**Document extract:**
--- START ---

Cool off on the Arkansas River

Larry Borowsky

"Don't you dare pick up a hitchhiker," my passenger implored as we crested the final rise above the Arkansas River Valley. A reasonable request: We were, after all, entering an area that proudly calls itself the "Corrections Capital of the World." Cañon City, which flanks the Arkansas at the mouth of the famous Royal Gorge, has been warehousing felons since 1871, when the Colorado Territorial Prison was built here. Its downstream neighbor, Florence, has a dozen or so county, state, and federal penal facilities, housing nearly 10,000 cell dwellers.

Hollywood immortalized the local industry in the 1948 jailbreak flick Cañon City, with real-life warden Roy Best cast as himself. That hardscrabble character personified the region for many years afterward―a perfect match for the surrounding scrub-sage gulches and stern purple peaks.

--- END ---

**Provided data:**

--- START ---

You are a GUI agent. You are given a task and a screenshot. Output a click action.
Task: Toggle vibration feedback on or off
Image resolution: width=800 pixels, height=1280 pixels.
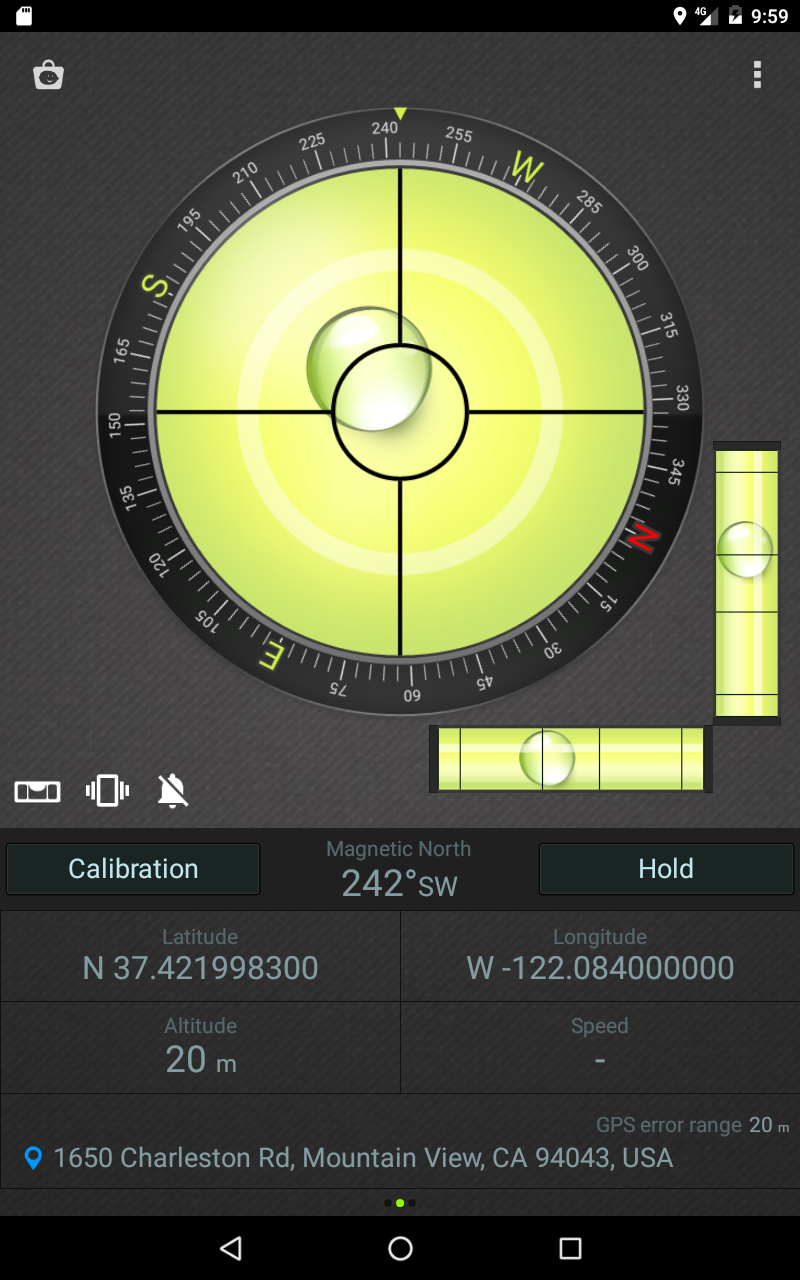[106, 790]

--- END ---

**List of tasks:**
1 - From the Arkansas River article above, copy the part that opens with the words containing "Cool off on" and closes with "10,000 cell dwellers.", word for word.
2 - Answer these questions using the Arkansas River article above:
(a) In what year was the Colorado Territorial Prison built?
(b) Who was cast as himself in the 1948 film Cañon City?
(c) About how many inmates are held in Florence's penal facilities?

**Exercise responses:**
1 -
Cool off on the Arkansas River

Larry Borowsky

"Don't you dare pick up a hitchhiker," my passenger implored as we crested the final rise above the Arkansas River Valley. A reasonable request: We were, after all, entering an area that proudly calls itself the "Corrections Capital of the World." Cañon City, which flanks the Arkansas at the mouth of the famous Royal Gorge, has been warehousing felons since 1871, when the Colorado Territorial Prison was built here. Its downstream neighbor, Florence, has a dozen or so county, state, and federal penal facilities, housing nearly 10,000 cell dwellers.

2 -
(a) 1871
(b) Real-life warden Roy Best
(c) Nearly 10,000